The Roth IRAs will grow tax free if they do not take any distributions for five years from the first conversion. To start the five years running, they did a small $1000 Roth conversion last year while they were still working.
To make their lives simpler, a second IRA withdrawal is being done at the end of the year—with federal and state income taxes being withheld from the IRA distributions for the total estimated tax they will owe each year. This allows them to not worry about making quarterly estimated tax payments.
4. Donate Appreciated Securities, Not Cash
Many people are in their highest tax brackets in the last five years of the accumulation phase. This may occur due to high earnings years or from selling a business. This is a great time to set up and fund a Donor Advised Fund (DAF), for which you receive the charitable deduction upon setup. Community foundations were the first organizations to offer DAFs. Today, financial institutions, such as Schwab, Fidelity and Vanguard, as well as charities, offer DAFs. DAFs vary mostly in terms of their minimum contribution, minimum grant, investment options and fees. Service is also a consideration. For example, a community foundation offers a hands-on connection to local needs and initiatives.
The DAF can be used to fulfill your charitable intentions after the accumulation phase. A DAF can also be used to get children involved each year in the charitable decision-making process, teaching them your family’s values and giving them a reason to get together on a regular basis.

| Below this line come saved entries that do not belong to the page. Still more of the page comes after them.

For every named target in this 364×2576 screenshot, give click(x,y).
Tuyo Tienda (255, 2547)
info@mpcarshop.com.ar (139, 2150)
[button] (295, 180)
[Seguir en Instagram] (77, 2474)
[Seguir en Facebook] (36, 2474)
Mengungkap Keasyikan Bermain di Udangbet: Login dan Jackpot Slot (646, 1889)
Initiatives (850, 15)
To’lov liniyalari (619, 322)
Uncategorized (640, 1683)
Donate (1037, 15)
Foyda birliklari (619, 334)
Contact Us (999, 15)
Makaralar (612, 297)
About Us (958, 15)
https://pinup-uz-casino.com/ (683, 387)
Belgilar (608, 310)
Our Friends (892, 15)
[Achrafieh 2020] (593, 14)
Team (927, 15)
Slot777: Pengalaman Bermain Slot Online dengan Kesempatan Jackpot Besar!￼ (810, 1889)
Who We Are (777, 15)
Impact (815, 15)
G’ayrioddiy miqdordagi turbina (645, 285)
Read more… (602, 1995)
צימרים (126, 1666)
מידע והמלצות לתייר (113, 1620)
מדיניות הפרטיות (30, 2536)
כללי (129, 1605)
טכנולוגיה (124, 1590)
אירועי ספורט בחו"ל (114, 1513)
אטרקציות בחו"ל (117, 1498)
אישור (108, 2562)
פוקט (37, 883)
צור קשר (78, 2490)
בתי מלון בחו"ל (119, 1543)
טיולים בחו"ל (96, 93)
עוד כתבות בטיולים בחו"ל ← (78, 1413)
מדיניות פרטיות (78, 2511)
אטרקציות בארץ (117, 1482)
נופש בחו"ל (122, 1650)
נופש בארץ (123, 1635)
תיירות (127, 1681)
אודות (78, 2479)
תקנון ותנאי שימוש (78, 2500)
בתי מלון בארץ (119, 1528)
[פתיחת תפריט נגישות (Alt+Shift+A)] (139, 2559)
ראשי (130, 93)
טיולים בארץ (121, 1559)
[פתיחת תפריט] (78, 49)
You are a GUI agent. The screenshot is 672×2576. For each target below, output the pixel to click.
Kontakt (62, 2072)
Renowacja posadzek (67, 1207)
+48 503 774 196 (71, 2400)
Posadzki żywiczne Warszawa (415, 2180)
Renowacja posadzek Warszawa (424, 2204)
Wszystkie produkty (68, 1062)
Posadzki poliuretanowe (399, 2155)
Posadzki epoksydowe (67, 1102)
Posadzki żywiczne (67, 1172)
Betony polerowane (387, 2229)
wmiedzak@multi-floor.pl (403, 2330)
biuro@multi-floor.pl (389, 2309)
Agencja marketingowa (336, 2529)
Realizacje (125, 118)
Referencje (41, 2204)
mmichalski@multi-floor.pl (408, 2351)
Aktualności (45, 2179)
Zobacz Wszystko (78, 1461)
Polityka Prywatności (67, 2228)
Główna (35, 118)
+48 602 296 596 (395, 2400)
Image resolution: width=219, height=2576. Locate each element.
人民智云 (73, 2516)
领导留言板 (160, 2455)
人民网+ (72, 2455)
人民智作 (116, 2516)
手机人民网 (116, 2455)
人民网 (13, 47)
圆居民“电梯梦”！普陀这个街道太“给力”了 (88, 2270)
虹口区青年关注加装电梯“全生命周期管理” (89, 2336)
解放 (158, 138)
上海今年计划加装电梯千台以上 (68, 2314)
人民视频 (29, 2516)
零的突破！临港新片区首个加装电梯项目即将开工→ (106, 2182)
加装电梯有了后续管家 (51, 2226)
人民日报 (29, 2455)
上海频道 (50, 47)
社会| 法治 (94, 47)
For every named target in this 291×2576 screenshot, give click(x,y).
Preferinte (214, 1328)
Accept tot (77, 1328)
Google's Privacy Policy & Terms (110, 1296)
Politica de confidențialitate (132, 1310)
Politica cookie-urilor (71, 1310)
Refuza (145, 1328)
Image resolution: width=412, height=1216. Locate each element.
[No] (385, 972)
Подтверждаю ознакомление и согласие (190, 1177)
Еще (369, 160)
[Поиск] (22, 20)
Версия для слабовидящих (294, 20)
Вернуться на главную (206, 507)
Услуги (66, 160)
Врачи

Randy and Katie plan to give $50,000, over a five-year timeframe, to a non-profit for which Katie serves on the board of directors. They have highly appreciated securities in a living trust and were planning on selling investments to raise cash for the contribution. In lieu of donating cash, it was recommended they donate the appreciated securities approximating $50,000 into a DAF. Their tax situation, and this strategy, will allow them to fully deduct the contribution over the next couple years and avoids having to report capital gains on their tax return this year. The DAF will immediately sell the securities they received, reinvest the proceeds appropriately, and at Randy and Katie’s direction each year, forward the cash to the non-profit.
5. Donating Traditional IRA Assets To Charity After 70½
Dan and Kathy are married and both are age 73. They expect to have income of $285,000 from Social Security, required distributions from their IRAs, and more than $50,000 of taxable interest, dividends, and capital gains. Over the last few years, since they started taking their required minimum distributions (RMDs) from their IRA accounts, Dan and Kathy have exceeded the $250,000 threshold for the net investment income tax. Thus, they have had to pay an extra 3.8 percent tax on some of their investment income.
In reviewing the 2018 tax brackets they noted that their marginal tax bracket will go down from 33 percent to 24 percent. However, their only deductions for itemizing would now be $10,000 for state and local taxes, plus about $5,000 that they give annually to charity, for a total of $15,000 of itemized deductions. This amount is less than the new standard deduction. As a result they would no longer itemize. With advice from their advisor, Dan and Kathy decide to use what are called Qualified Charitable Distributions (QCDs) to gift to their charities directly from their IRA accounts. While the charitable donations count towards Dan and Kathy’s RMDs, they are not reported as income on their tax return.
From a tax perspective, this has two benefits. First, not reporting the donations as income has virtually the same benefit as they used to get by reporting the income and then deducting the amount as an itemized deduction. Now they can still claim the standard deduction, allowing them to get the tax benefit for their charitable contributions on top of the standard deduction. The second benefit is that since the $5,000 of QCDs count towards their RMDs, but are not reported as income, $5,000 of their investment income now falls below the Net Investment Income Tax threshold. This saves Dan and Kathy an extra 3.8 percent in tax on that $5,000. Thus, by making $5,000 of QCDs, Dan and Kathy save 27.8 percent in taxes, or $1,390.